One night in Georgetown, Garin and I were barhopping again. As we took opposite sides of an alley to relieve ourselves, a couple of men walked past and told Garin that he’d better tuck it in. I don’t know if they were racists or they just didn’t see me. But, of course, Garin said, “You know what? Fuck you! How ’bout that?” It turned out that they were plainclothes cops, but even after seeing their badges, Garin said he still didn’t give a fuck. So, the cops pulled out blackjacks like you’d see in old black-and-white gangster movies. I told Garin to slug the one on the left, and I’d punch the one on the right, and then we’d run like hell, serpentine through M Street traffic. I was confident that I could get away. I was an idiot. I suppose our prisons are full of idiots like I was. But I wasn’t really an idiot; I was a chameleon. Always keep in mind that at the time, I thought it was cool to be a bit antisocial. I waited for Garin to hit first, but he didn’t; he wasn’t a runner like me, so he just allowed himself to be handcuffed as more cops arrived in patrol cars. A crowd formed, and young people taunted the cops for hassling a black man. Some cop flung a young guy onto his car hood and then body-slammed another onto the sidewalk. I thought, Jeez, this is exactly the kind of stuff I’ve been wanting! This is better than a bare ass shattering a windshield! This is a good story, man! Apparently, the cops still didn’t have a beef with me, so I just bailed Garin out of jail.

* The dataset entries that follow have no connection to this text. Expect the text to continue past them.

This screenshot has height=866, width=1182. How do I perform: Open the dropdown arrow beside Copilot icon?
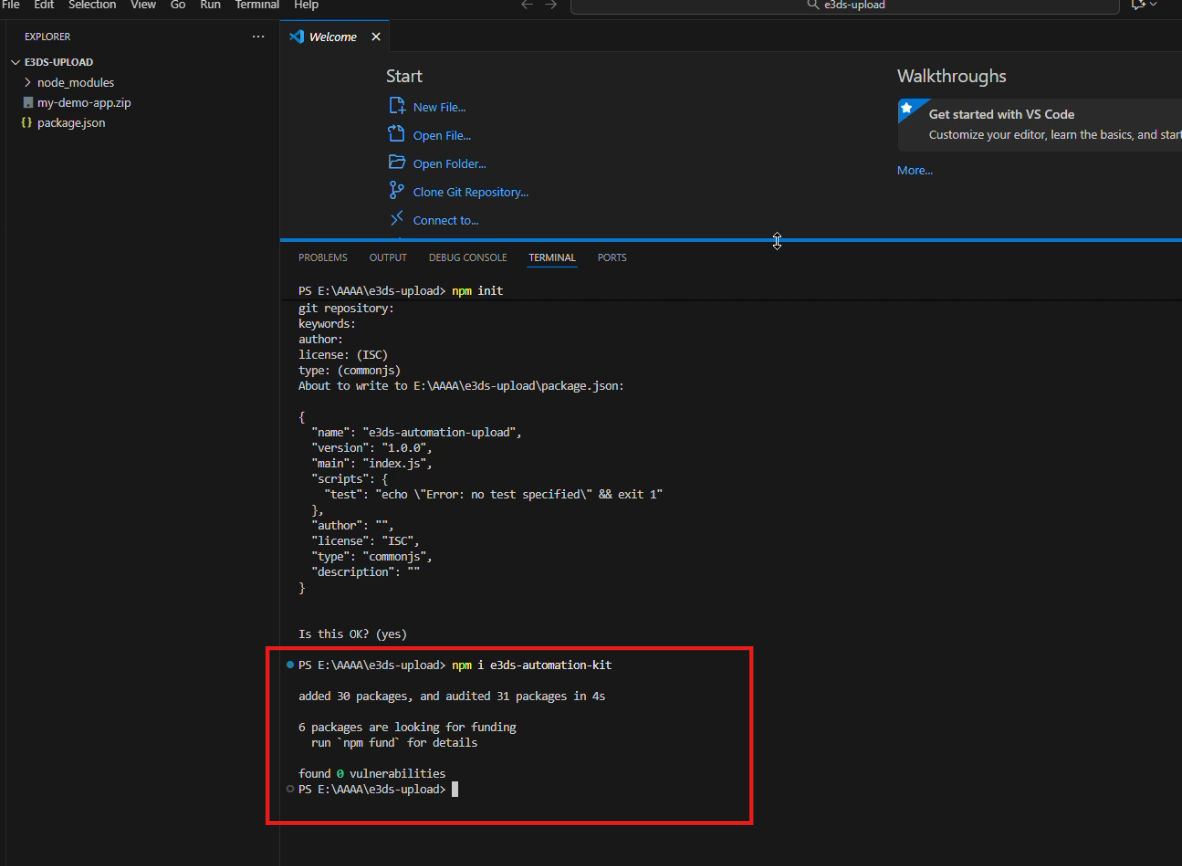[1154, 5]
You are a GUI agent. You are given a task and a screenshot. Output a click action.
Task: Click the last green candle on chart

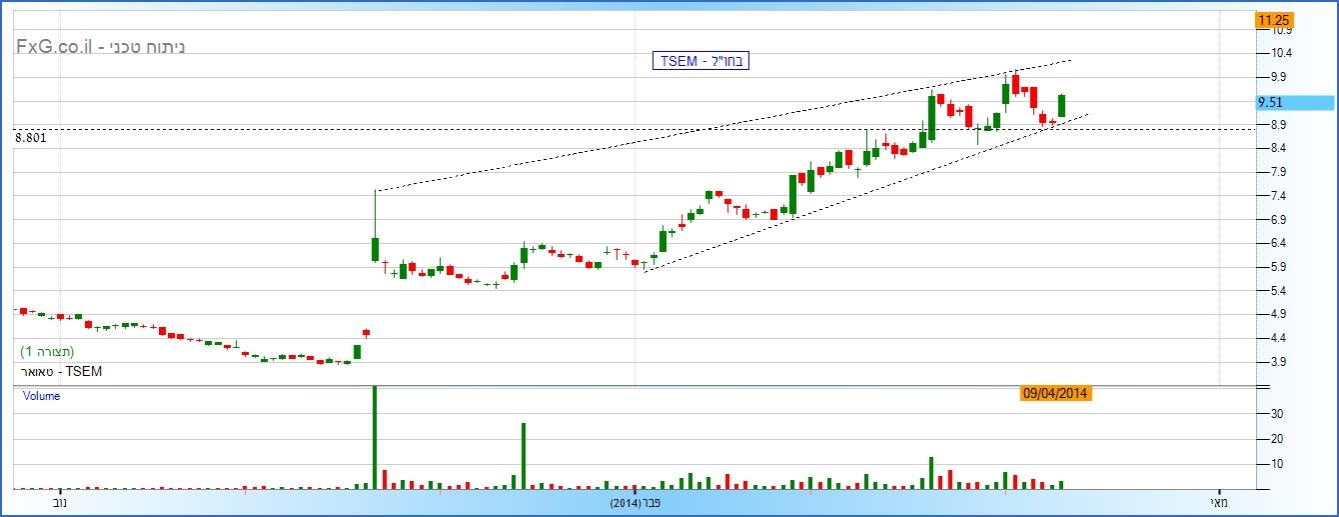pos(1061,106)
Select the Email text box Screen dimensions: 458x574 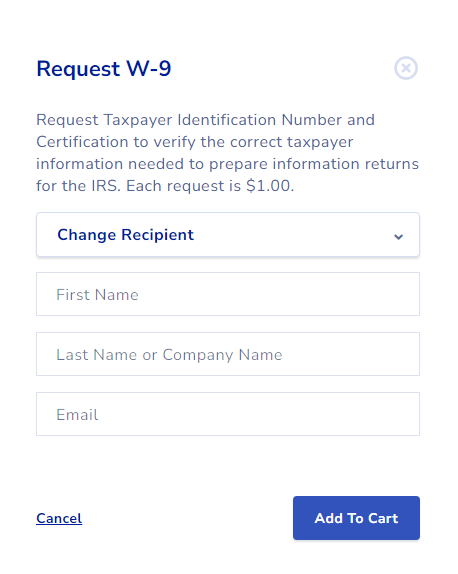(228, 414)
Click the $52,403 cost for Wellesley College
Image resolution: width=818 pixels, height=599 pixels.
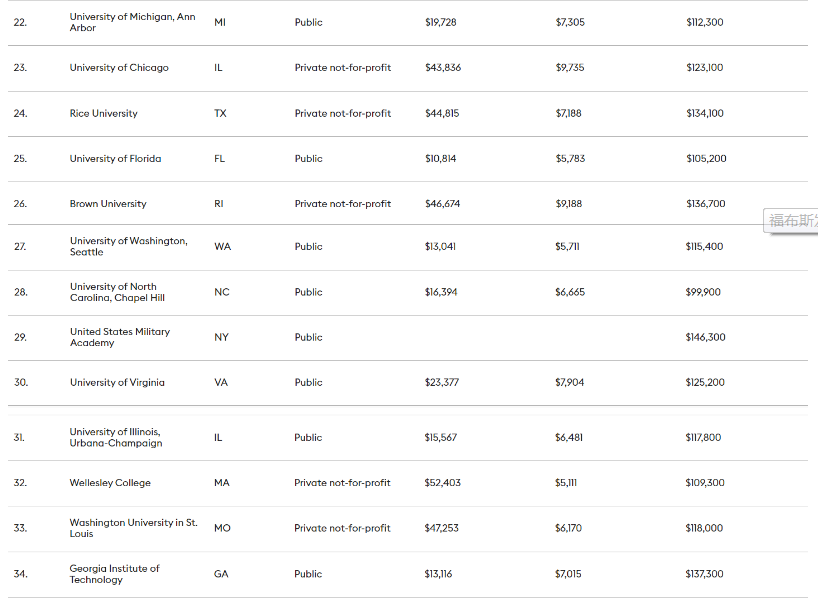442,483
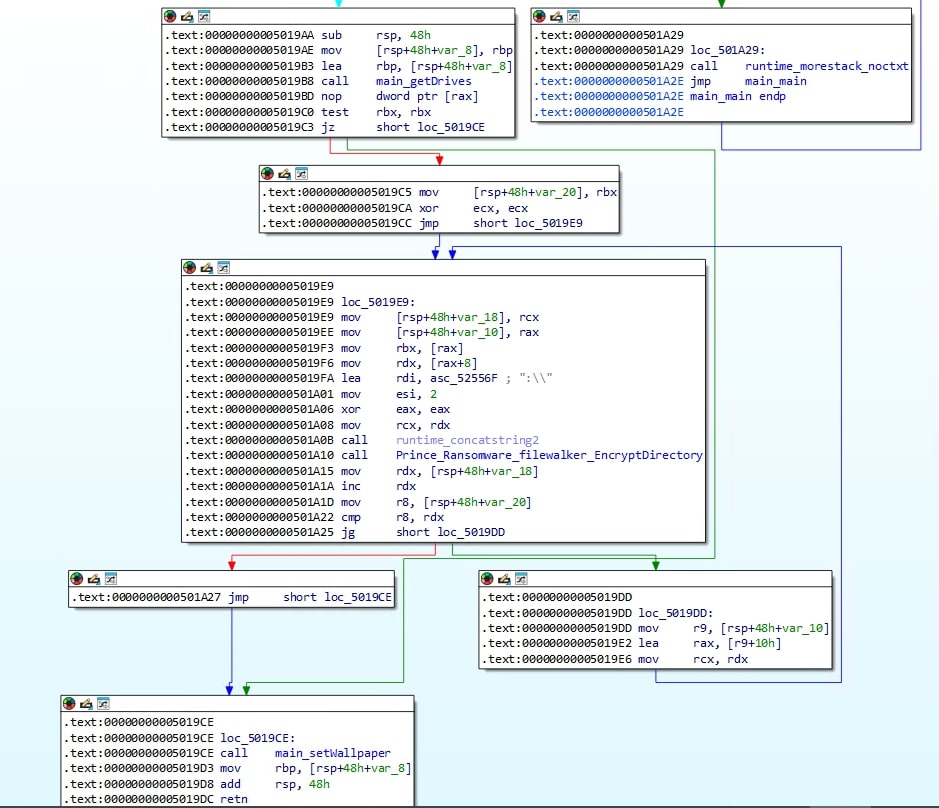Screen dimensions: 939x808
Task: Open node color picker on main_getDrives block
Action: 171,17
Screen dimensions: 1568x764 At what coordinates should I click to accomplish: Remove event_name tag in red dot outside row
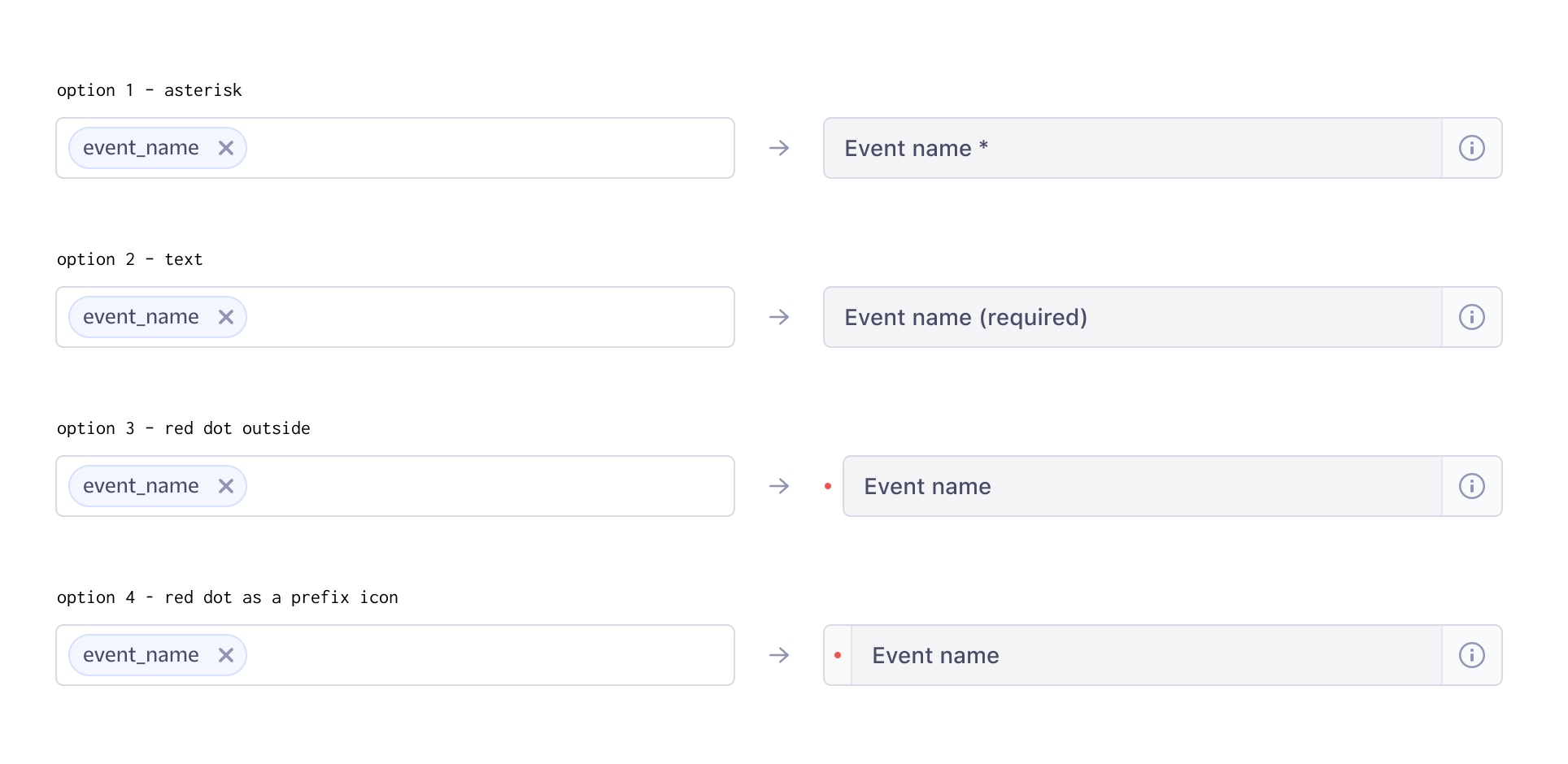pyautogui.click(x=226, y=486)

A few months later, Garin was a witness to a murder in DC and made himself scarce as the CID (US Army Criminal Investigation Command) searched for him. He called me, but I was nervous by then, not wanting that kind of fun, especially as my discharge date approached. Garin wanted money, but when he came over, I wasn’t there; I’d decided to extract myself from his drama. I’d had second thoughts about that whole badass thing by then. I mean, Garin was a badass, but he seemed serious about it and not just goofing around as I was. Isn’t hitting a cop a felony? If I had a felony conviction, I couldn’t be a psychologist today. See what I mean about being luckier than I was smart? How many people have ruined their lives because of poor judgment, rough company, being jacked on testosterone or cheap beer, and having a yearning to create youthful anecdotes? I should’ve thanked Garin for submitting to the handcuffs. I didn’t, though. He’d only feel uncomfortable and say, “You know what? Fuck you! How ’bout that?”